Imagine the events in The Parable of Grog and Zog repeated hundreds, thousands, millions of times down through the generations. Think about which individuals lasted long enough to reproduce, which individuals reproduced more, and which types of bands were likely to survive over time. (Hints would have to include intelligence, imagination, cooperation, nurturing, and the ability to trust “teammates” in the game of survival.)
So, contrary to common belief, it’s not just aggression, gluttony, selfishness, and xenophobia that come from nature. The good stuff has been bred into us too. Nature has long been blamed for the Hobbesian “nasty, brutish, and short” aspects of human existence, but it's only recently getting credit for the other traits that make us human, not to mention humane.
Even if most of us aren’t wearing loincloths or carrying spears, The Parable of Grog and Zog is vital: Stories have power (see Bible, etc), and understanding that morality has natural roots would undercut one of the world's most widespread prejudices -- the parochial and ill-informed assumption that the non-religious must be non-moral.

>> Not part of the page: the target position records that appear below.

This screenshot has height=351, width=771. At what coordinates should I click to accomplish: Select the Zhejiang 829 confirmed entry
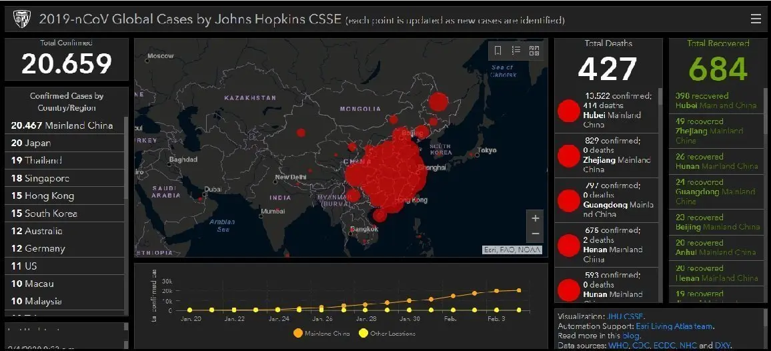click(x=606, y=155)

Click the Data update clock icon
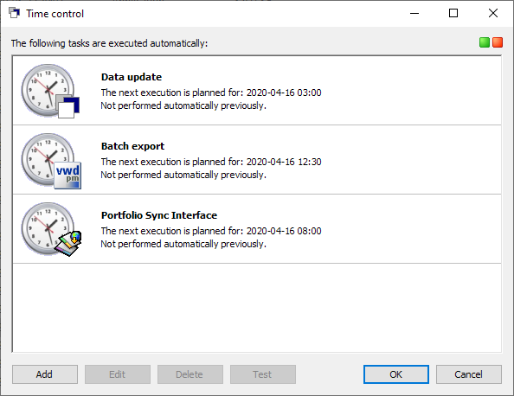click(x=50, y=91)
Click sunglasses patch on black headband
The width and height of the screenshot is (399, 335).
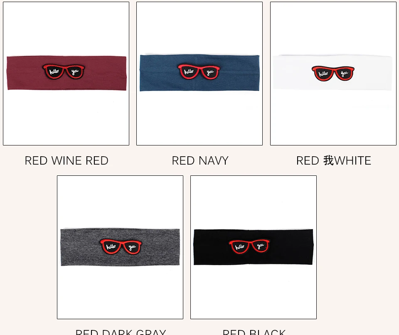249,246
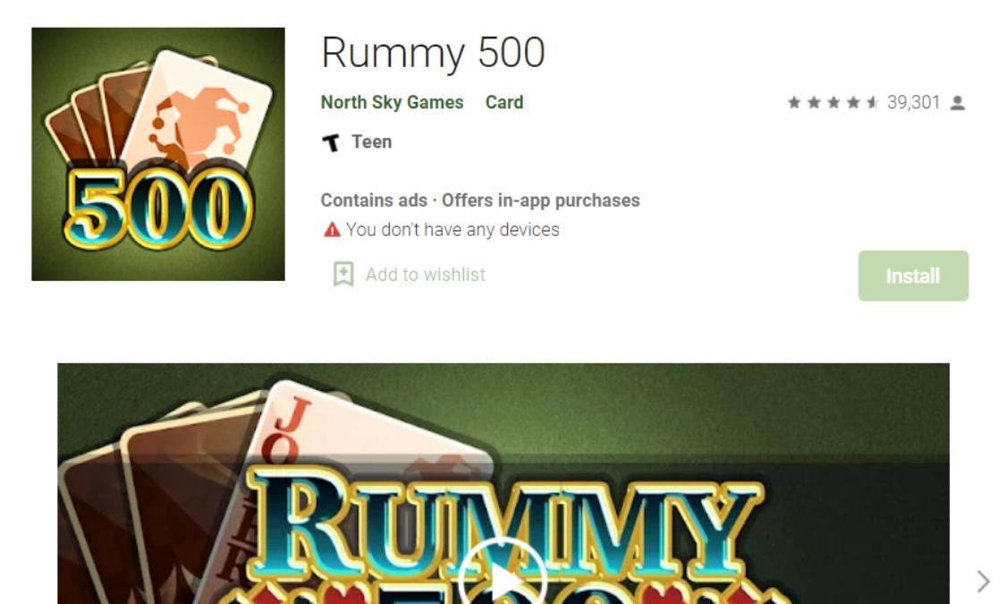Click the Teen rating T icon
Viewport: 1006px width, 604px height.
pyautogui.click(x=331, y=142)
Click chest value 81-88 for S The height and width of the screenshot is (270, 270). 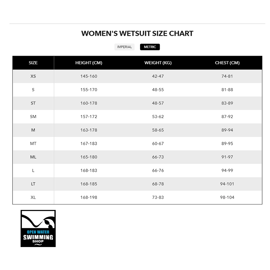click(x=227, y=90)
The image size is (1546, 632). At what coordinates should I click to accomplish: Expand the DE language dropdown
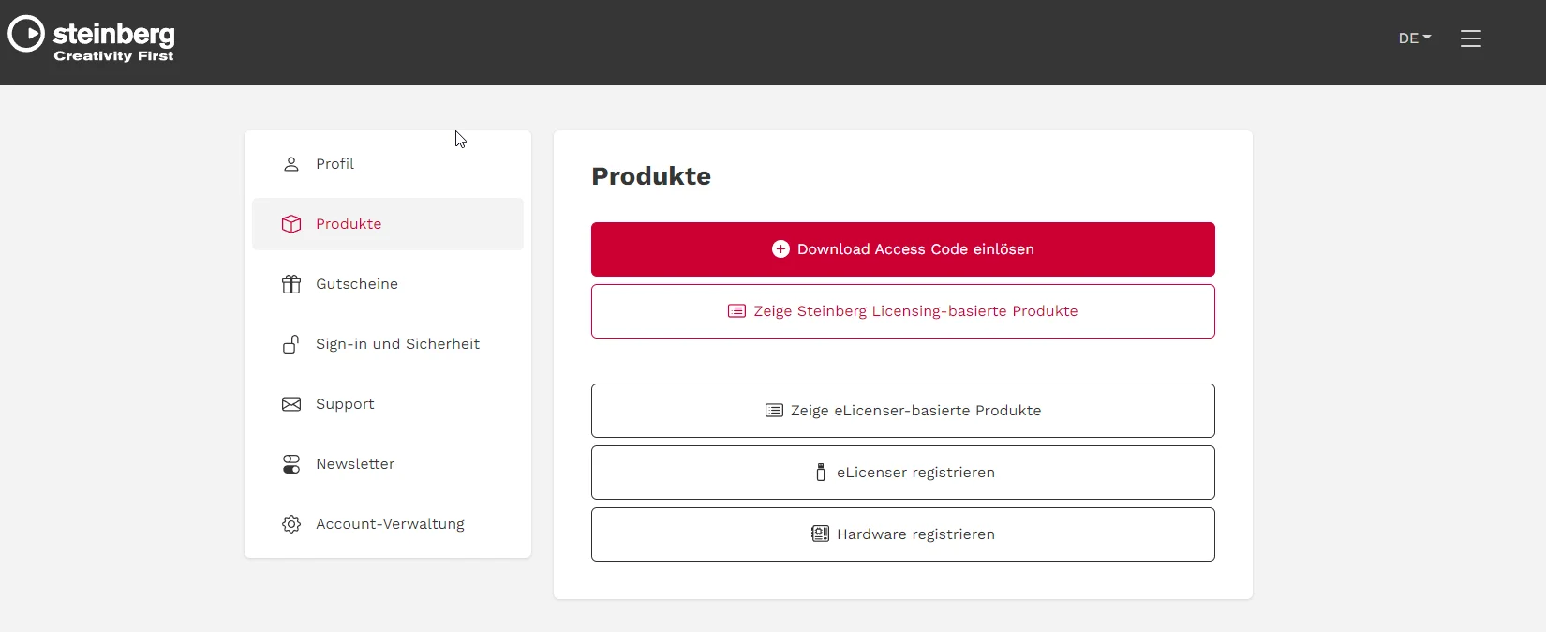pyautogui.click(x=1415, y=38)
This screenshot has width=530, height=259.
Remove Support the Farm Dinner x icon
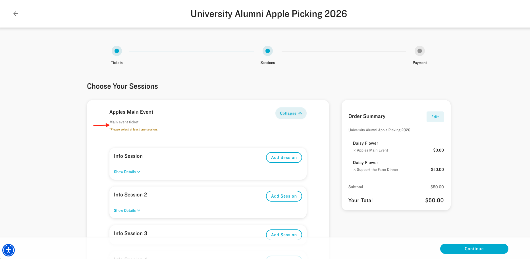[x=354, y=170]
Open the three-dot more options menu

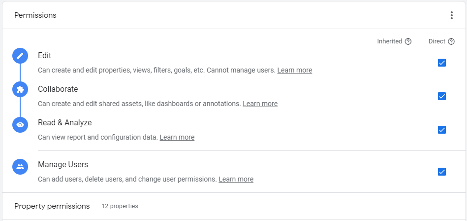pyautogui.click(x=452, y=15)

Knowing that morality has natural roots would also counteract the twisted, institution-serving, and self-fulfilling notion that a newborn baby is a somehow a “sinner.” (In reality, growing body of research shows that humans and other mammals are born with an urge to help others, whether those others are blood relatives or not.) But maybe most importantly, understanding that morality has natural roots would chip away at one of humanity’s most persistent sources of division. Imagine if the vast majority of people -- religious and otherwise -- understood that the baseline (not the particulars, but the baseline) of morality was something shared throughout humanity. That's not an "anti-religion" idea; it's a UNIFYING, pro-human concept regardless of faith or lack thereof.
Our Big Ethical Question isn’t “Which faith must ‘win out’ for us to live in peace?” but, “Which human traits are still desirable, and which are counterproductive today?” Believe it or not, I think most people would agree on the answers, once we ask the right question.
So, my brothers and sisters, go forth and spread the gospel of Grog and Zog. Given a wide audience and time, this reality-based story could help us all.